WRITTEN PROBLEM: Output the data below line for line, keeping every word unchanged and omitting the pictures.

==========

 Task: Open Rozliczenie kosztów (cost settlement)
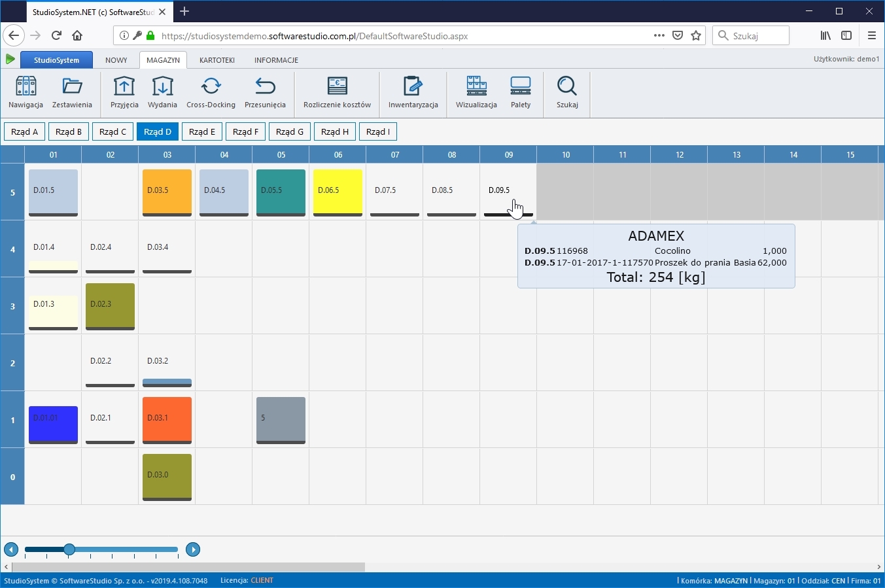pos(337,93)
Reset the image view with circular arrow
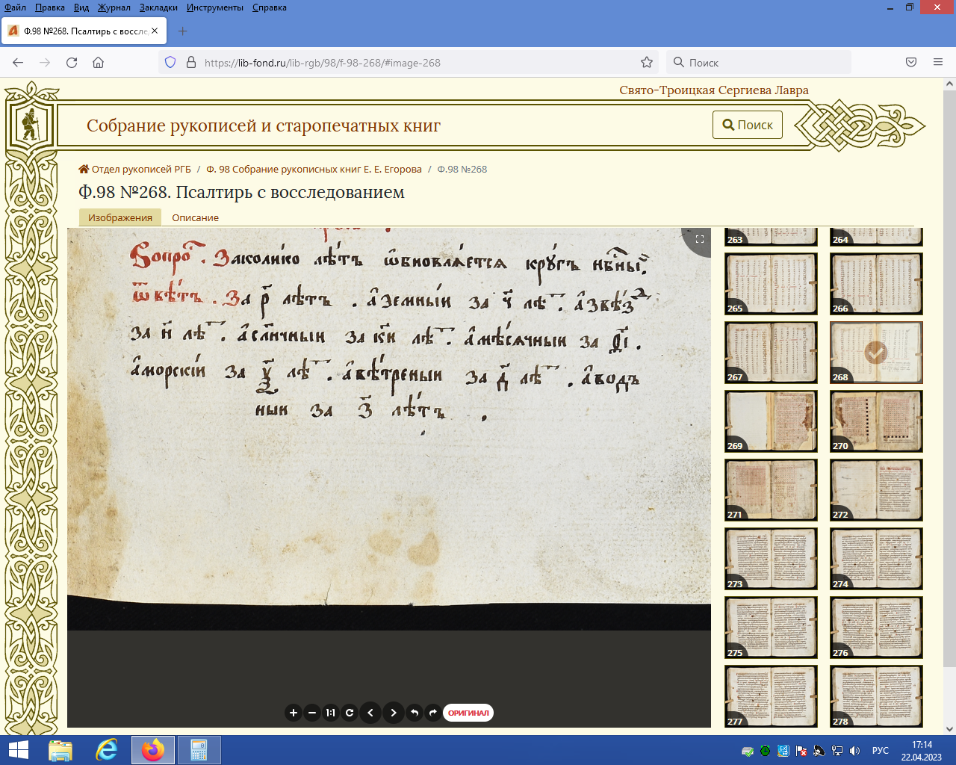956x765 pixels. click(350, 713)
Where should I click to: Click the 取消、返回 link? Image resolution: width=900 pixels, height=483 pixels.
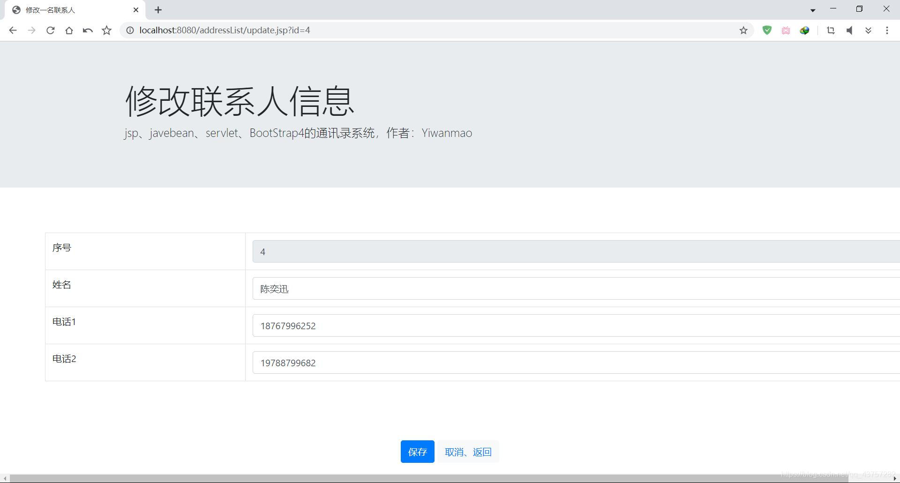point(468,452)
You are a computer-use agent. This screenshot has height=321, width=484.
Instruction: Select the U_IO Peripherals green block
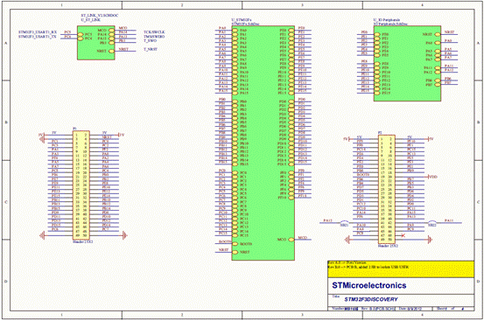[407, 63]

==========

TASK RESPONSE:
 Task: Open Rozliczenie kosztów (cost settlement)
pos(337,93)
Reset the image view with circular arrow
956x765 pixels. click(350, 713)
Where should I click to: Click the 取消、返回 link? Image resolution: width=900 pixels, height=483 pixels.
point(468,452)
You are a computer-use agent. This screenshot has height=321, width=484.
Instruction: Select the U_IO Peripherals green block
[407, 63]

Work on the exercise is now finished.